Select Page

The U.S. economy keeps chugging along. It might even be picking up steam.

(Not that the stock market is in any mood to listen today.)

Nonfarm payrolls added 290,000 jobs in April, according to Department of Labor data released today, May 7. That’s well above the consensus projection of economists for an 187,000 increase. It’s the largest monthly gain since March 2006.

And the quality of the added jobs seems solid. Private payrolls, which exclude temporary workers hired by the government for the census, added 231,000 jobs. Only 26,200 jobs were temporary service jobs. So most of the gain consisted of private sector, full-time jobs.

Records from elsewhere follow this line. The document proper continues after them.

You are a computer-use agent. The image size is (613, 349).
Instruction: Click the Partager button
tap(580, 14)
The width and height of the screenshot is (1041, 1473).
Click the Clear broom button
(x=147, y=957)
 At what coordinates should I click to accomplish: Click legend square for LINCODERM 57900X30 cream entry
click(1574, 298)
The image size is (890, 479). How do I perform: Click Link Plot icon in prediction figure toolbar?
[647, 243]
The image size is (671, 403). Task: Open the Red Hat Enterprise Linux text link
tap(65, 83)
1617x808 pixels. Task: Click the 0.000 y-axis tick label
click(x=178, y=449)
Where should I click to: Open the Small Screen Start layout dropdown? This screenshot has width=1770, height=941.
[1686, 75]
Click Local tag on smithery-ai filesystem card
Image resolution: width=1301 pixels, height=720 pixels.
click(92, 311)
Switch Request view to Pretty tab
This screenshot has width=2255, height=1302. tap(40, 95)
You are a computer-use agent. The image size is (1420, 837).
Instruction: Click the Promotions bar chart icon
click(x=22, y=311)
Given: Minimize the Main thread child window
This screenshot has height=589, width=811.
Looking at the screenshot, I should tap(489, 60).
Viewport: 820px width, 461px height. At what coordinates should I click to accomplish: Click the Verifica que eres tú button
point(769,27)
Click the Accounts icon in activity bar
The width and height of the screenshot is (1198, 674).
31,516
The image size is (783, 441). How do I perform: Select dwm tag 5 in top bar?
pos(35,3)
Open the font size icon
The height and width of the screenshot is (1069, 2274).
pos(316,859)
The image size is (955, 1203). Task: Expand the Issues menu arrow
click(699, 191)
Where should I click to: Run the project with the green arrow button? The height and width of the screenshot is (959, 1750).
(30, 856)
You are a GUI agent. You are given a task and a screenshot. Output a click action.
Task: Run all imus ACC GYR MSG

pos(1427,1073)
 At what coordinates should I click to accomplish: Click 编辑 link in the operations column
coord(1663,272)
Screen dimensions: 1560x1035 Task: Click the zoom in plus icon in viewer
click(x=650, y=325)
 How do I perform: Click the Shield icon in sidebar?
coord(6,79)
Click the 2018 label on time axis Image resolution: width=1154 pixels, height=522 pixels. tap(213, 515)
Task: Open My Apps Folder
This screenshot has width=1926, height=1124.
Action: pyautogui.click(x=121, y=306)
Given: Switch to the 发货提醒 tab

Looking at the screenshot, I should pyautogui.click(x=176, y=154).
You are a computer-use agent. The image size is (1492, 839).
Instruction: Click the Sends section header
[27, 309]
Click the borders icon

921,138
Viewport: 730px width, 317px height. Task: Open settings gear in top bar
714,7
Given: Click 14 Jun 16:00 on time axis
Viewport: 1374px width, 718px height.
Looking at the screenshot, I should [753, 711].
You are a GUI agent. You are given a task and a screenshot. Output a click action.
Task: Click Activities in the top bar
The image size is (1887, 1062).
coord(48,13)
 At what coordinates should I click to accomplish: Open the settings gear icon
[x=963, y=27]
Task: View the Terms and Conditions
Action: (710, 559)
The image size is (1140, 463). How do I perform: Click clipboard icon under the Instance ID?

Which goes a long way to explaining why the economy added jobs and yet the unemployment rate went up to 9.9% for April from 9.7% the month before.

More workers who had stopped looking for work—and who therefore don’t get counted in the official unemployment rate—saw a growing economy and decided to start looking for work again. That—in April the labor force increased by 805,000 workers–temporarily drives up the official unemployment rate but it is an important step toward getting the total number of unemployed down. The full unemployment rate, which includes discouraged workers and workers with part-time jobs who would prefer full-time jobs, rose to 17.1% from 16.9% in March.

Economists estimate that it takes a minimum monthly job growth of 110,000 just to keep up with the natural growth in the labor force.